Two-stage Risk Control with Application to Ranked Retrieval
Yunpeng Xu, Mufang Ying, Wenge Guo, Zhi Wei
TL;DR
This work tackles uncertainty quantification and risk control in two-stage ranked retrieval systems (retrieval followed by ranking). It introduces two complementary frameworks—learn-then-test (LTT) and two-stage conformal risk control (CRC)—to jointly control the first-stage retrieval risk and the second-stage ranking risk, all while leveraging the sequential structure to reduce computation. The authors provide finite-sample and asymptotic guarantees, design task-specific loss functions (retrieval loss and a modified nDCG-based ranking loss), and validate the approach on large-scale datasets (MSLR-Web and Yahoo LTRC), showing effective risk management with competitive recall and precision.

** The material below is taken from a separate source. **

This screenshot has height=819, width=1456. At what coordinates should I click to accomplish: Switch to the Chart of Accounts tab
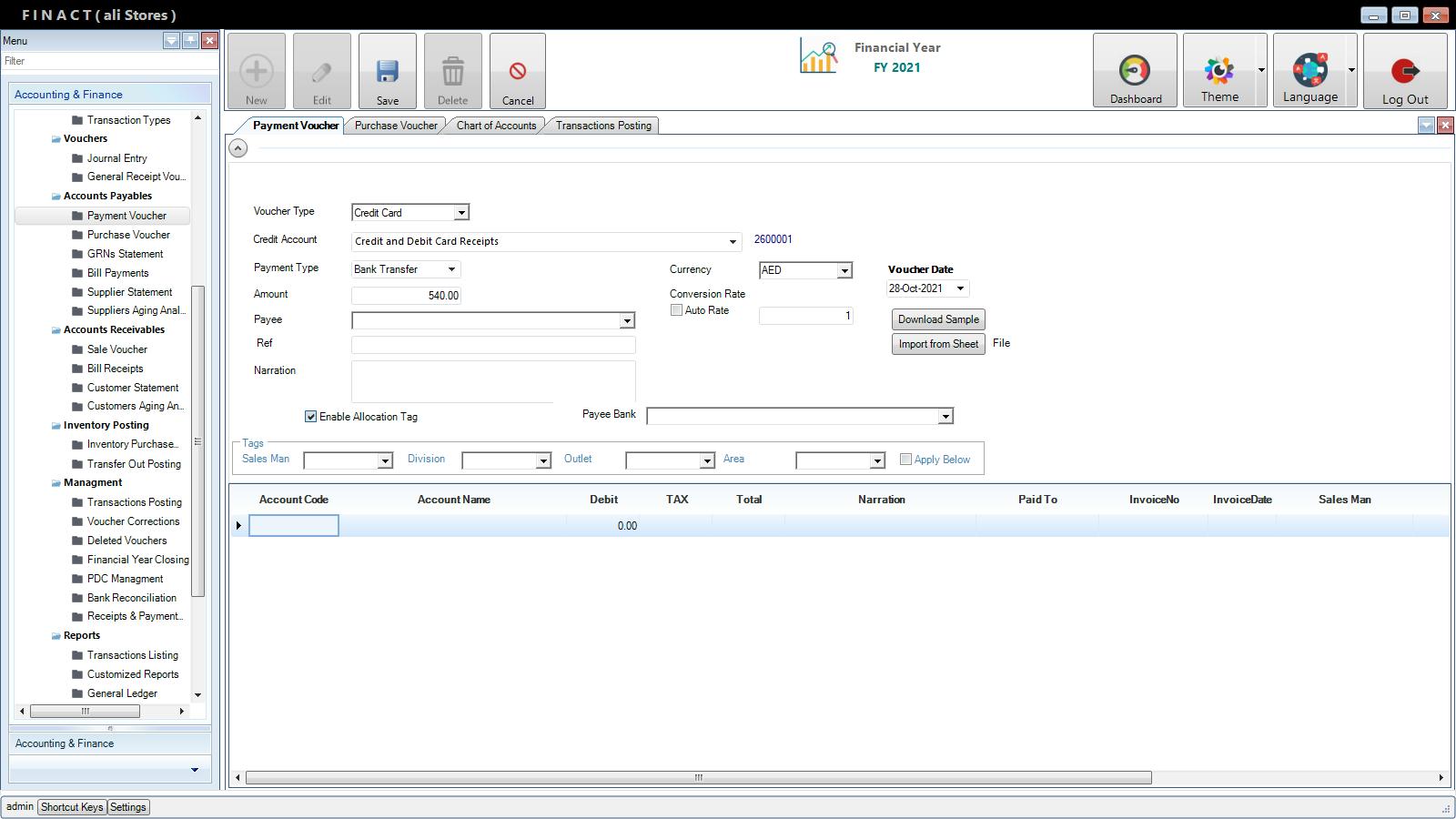click(x=496, y=126)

The methods are model-agnostic and extensible to non-monotone losses and to multiple stages, making them practical for deployment in real-world retrieval and ranking pipelines.
Abstract
Practical machine learning systems often operate in multiple sequential stages, as seen in ranking and recommendation systems, which typically include a retrieval phase followed by a ranking phase. Effectively assessing prediction uncertainty and ensuring effective risk control in such systems pose significant challenges due to their inherent complexity. To address these challenges, we developed two-stage risk control methods based on the recently proposed learn-then-test (LTT) and conformal risk control (CRC) frameworks. Unlike the methods in prior work that address multiple risks, our approach leverages the sequential nature of the problem, resulting in reduced computational burden. We provide theoretical guarantees for our proposed methods and design novel loss functions tailored for ranked retrieval tasks. The effectiveness of our approach is validated through experiments on two large-scale, widely-used datasets: MSLR-Web and Yahoo LTRC.